>> Making a stand against censorship as Turkish authorities arrest three Press Freedom campaigners. Journalists and activist gathering outside the Istanbul offices of a national newspaper. On Monday, three journalists were taken in on charges of spreading terrorist propaganda. The move further stoking international fears for freedom of speech in Turkey under the president, Tayyip Erdogan.
Reuters' Ayla Jean Yackley in Istanbul has been covering the reaction.>> The European Union released a statement on Monday saying that the arrests raised concerns about Turkey's commitment to fundamental rights. For some people here in Turkey, that response didn't go far enough. There's a general sense here that the relationship between the European Union and Turkey is based primarily on this multi-billion dollar deal.

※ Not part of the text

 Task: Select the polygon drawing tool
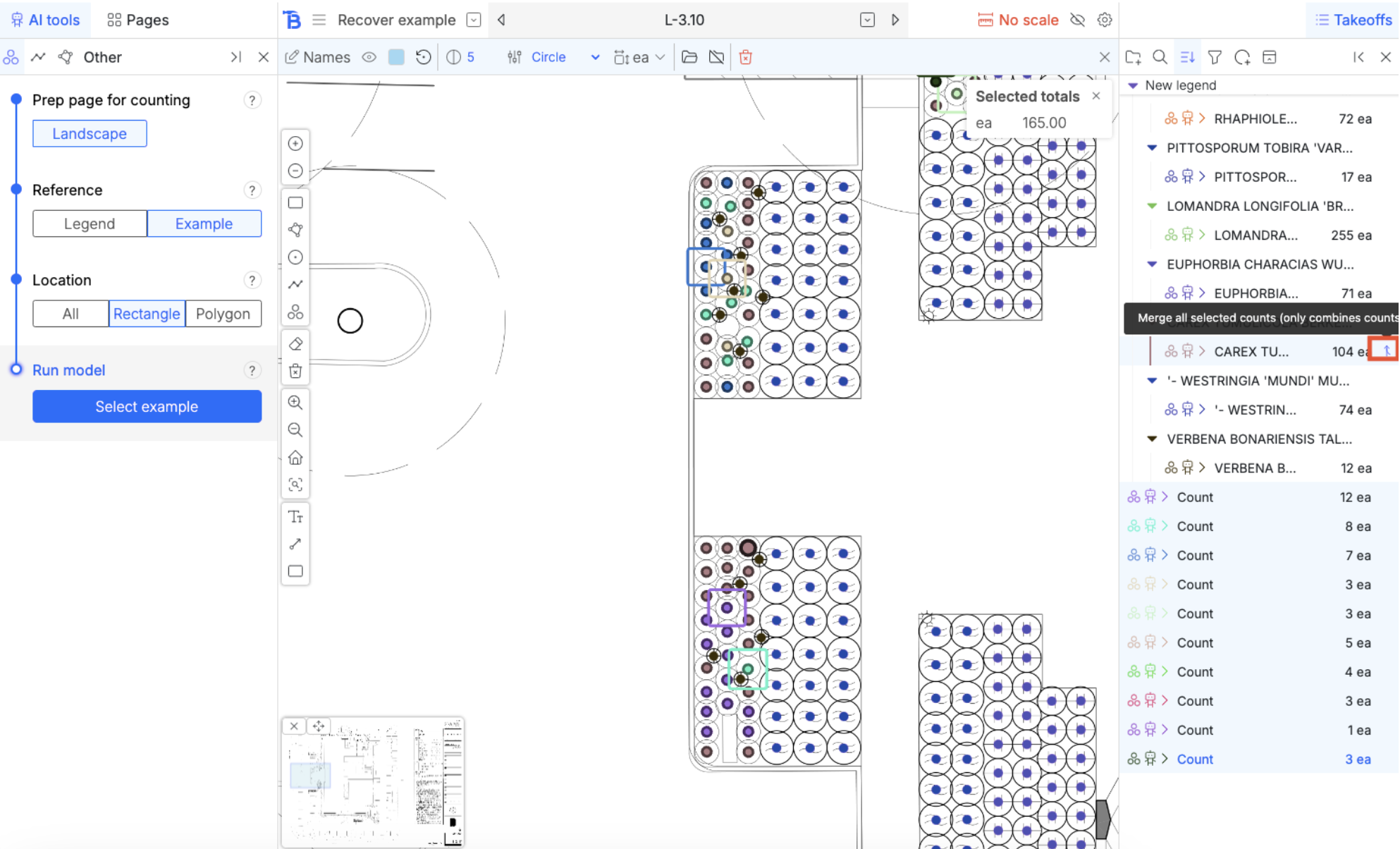(x=295, y=230)
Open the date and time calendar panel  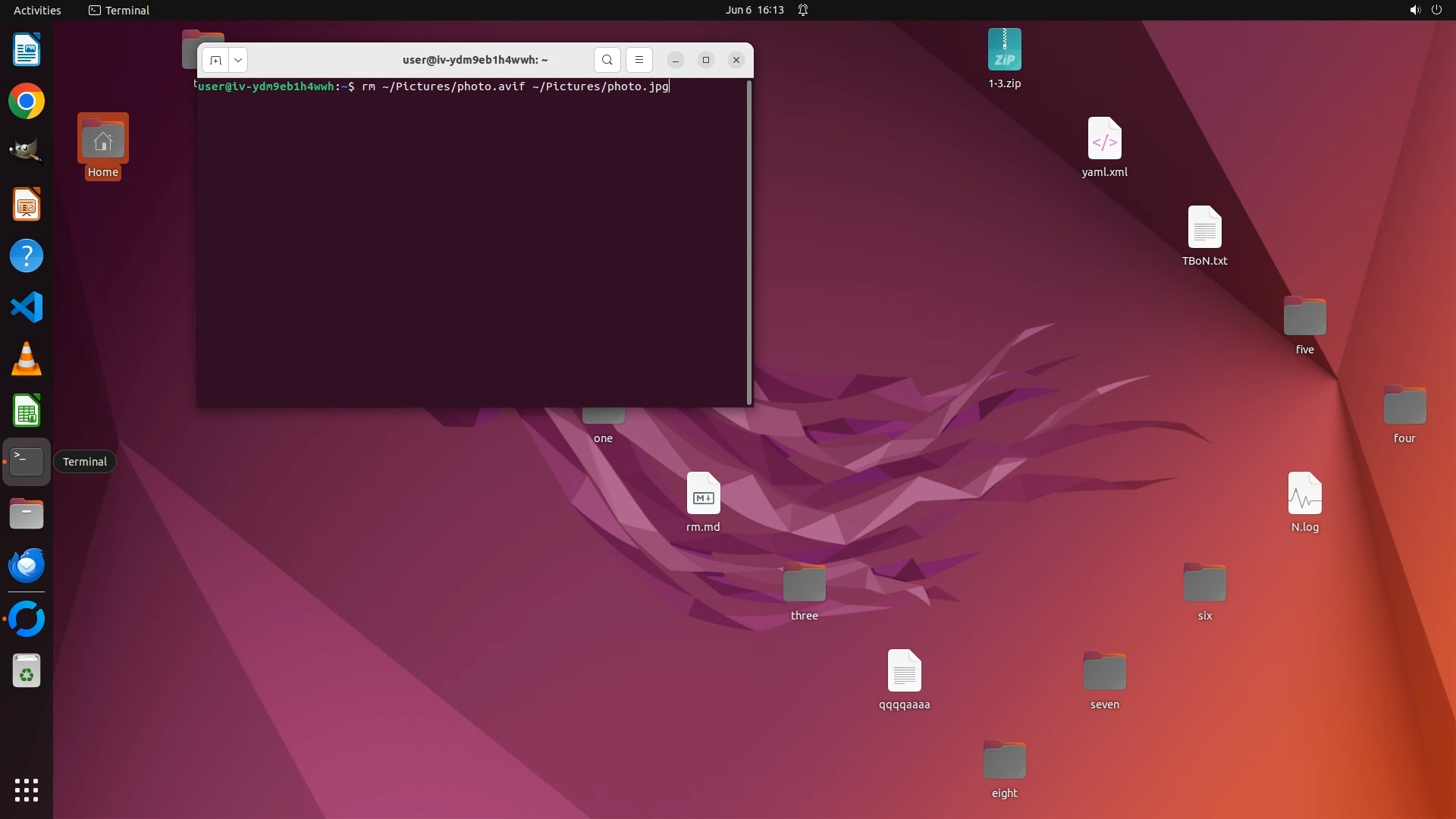(754, 10)
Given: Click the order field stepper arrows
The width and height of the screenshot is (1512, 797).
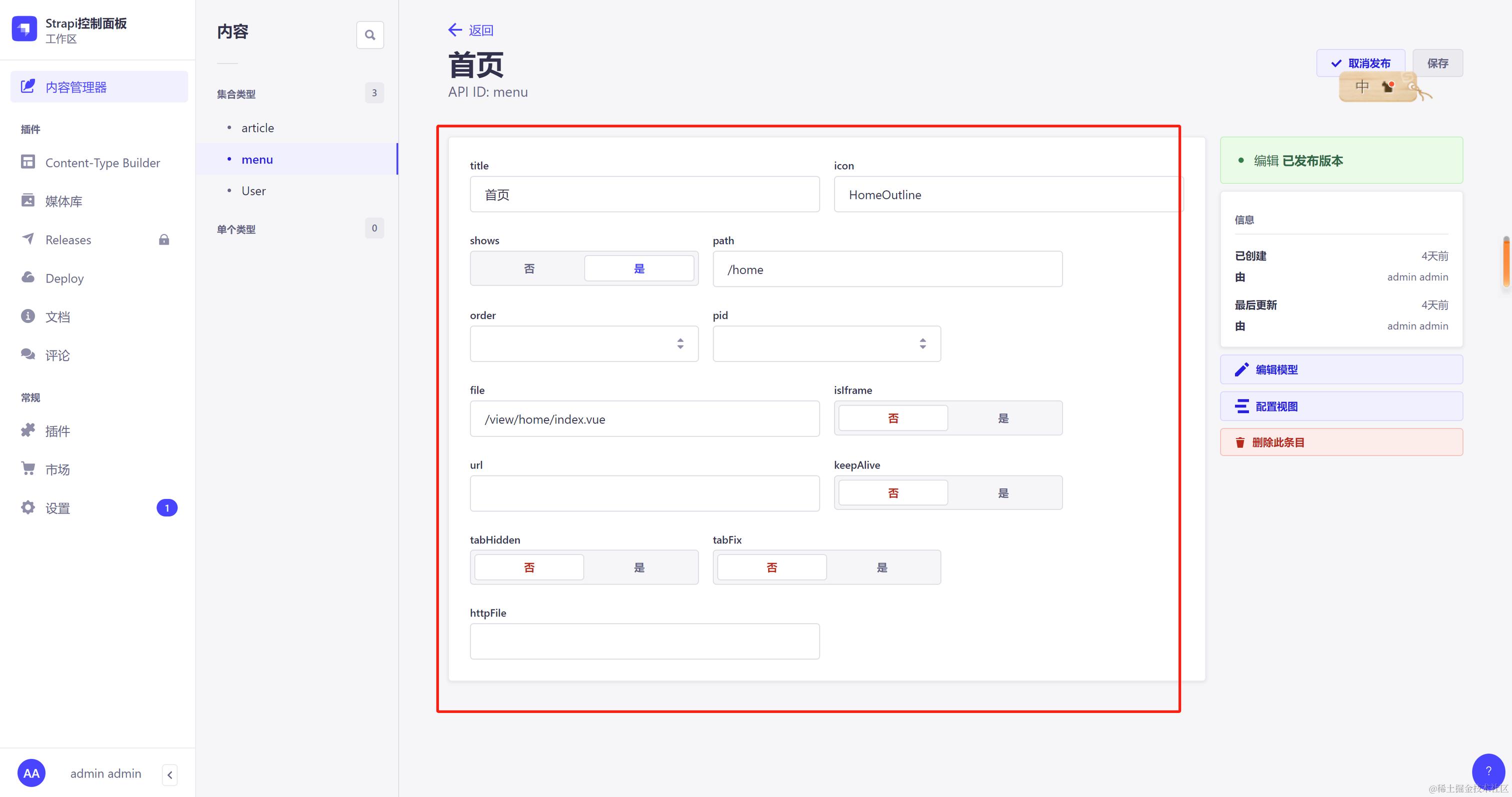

In which Turkey in return for helping stem the flow of migrants to Europe will get accelerated admission into the European Union. And the de facto assumption there is that the European Union will turn a blind eye to some of Turkey’s alleged human rights abuses.>> A court ordered the three campaigners to be held in pretrial detention.

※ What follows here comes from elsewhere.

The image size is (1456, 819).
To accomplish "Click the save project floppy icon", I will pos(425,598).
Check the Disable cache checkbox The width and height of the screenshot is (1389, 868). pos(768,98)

>> This certainly feels like it's coming at the end of a long string of episodes, in which the press has been targeted. The issues here in Turkey have included seizures of newspapers and television channels, cutting broadcasts. But also sort of more perhaps insidious self censorship has taken hold in a lot of Turkish media.
In which concern about a reaction and response from the government causes journalist and media owners to be a bit more careful and less critical in their coverage of the government.>> The authorities, though, denied trying to muzzle free expression. An official at Erdogan office declined to comment on the cases.
It's still unclear how long the three will be held in custody or when they would face trial.